Northrop engineers craft electric laser
Long-sought breakthrough hailed
LOS ANGELES – Northrop Grumman Corp. engineers have developed an electric laser capable of producing a deadly 100-kilowatt ray of light, a major milestone that is expected to help transform what was once a Buck Rogers space fantasy into reality.
Announced last week, the landmark achievement – long considered a Holy Grail for weapon developers – opens the way for development of laser weapons small enough to fit in a fighter jet yet powerful enough to destroy an enemy craft in the blink of an eye.
After more than four decades of frustrations and failures, “you can now see that the battlefield applications of laser weapons are becoming a real possibility,” said Barry Watts, senior fellow and an expert on so-called directed energy weapons at the Center for Strategic and Budgetary Assessments think tank in Washington.

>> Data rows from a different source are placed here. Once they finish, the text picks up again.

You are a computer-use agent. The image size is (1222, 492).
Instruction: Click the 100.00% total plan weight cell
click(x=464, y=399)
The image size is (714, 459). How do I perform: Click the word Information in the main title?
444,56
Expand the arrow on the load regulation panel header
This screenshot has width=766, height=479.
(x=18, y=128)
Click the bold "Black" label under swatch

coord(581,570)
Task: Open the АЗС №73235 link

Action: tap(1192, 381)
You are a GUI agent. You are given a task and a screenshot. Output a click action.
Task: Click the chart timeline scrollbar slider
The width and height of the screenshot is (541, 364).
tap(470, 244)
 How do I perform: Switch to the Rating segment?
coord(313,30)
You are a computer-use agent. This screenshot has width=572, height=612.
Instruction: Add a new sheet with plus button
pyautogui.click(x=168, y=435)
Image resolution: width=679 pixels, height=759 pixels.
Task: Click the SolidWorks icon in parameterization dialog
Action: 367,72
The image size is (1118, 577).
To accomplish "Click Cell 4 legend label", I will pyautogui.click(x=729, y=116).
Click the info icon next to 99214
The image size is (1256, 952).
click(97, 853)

Laser guns are still years from being used in combat, and it might be the middle of next decade before they are installed on fighter planes, tanks and ships.
But Northrop “proved” that a laser powered by electricity could generate a beam powerful enough to destroy targets in the battlefield, said Brian Strickland, the Army’s manager for the Joint High Power Solid State Laser program in Redondo Beach.
“This is a major milestone because we have proven that we can build it,” Strickland said.
The beam from a solid-state laser is powered by electricity, which can be generated by a jet engine or the turbines of a tank. Chemical lasers are capable of producing much more powerful beams, but because the energy output relies on the quantity of chemicals used, they take up a lot of space.
Dan Wildt, vice president of Northrop’s directed energy systems program, said few believed that an electric laser could produce a 100-kilowatt beam. Reaching even 10 kilowatts was considered a milestone just a few years ago.
“Five years ago few people believed that a solid-state laser could produce a militarily suitable 100-kilowatt beam,” Wildt said.
With the major hurdle overcome, the next step would be to take the laser from the laboratory to the field and begin shooting down missiles with it, Strickland said. The laser also would have to be scaled down and “ruggedized” so it could withstand battlefield abuse. “It is still a little heavy and a little big,” he said.
The Northrop laser produced a beam at more than 105 kilowatts, which is akin to focusing more than 1,000 100-watt light bulbs on a small spot. The intensity of the light would be comparable to that on the surface of the sun.
A secret demonstration was held for the military at Northrop’s Space Park in Redondo Beach last month and then verified by the Army before it was disclosed last week.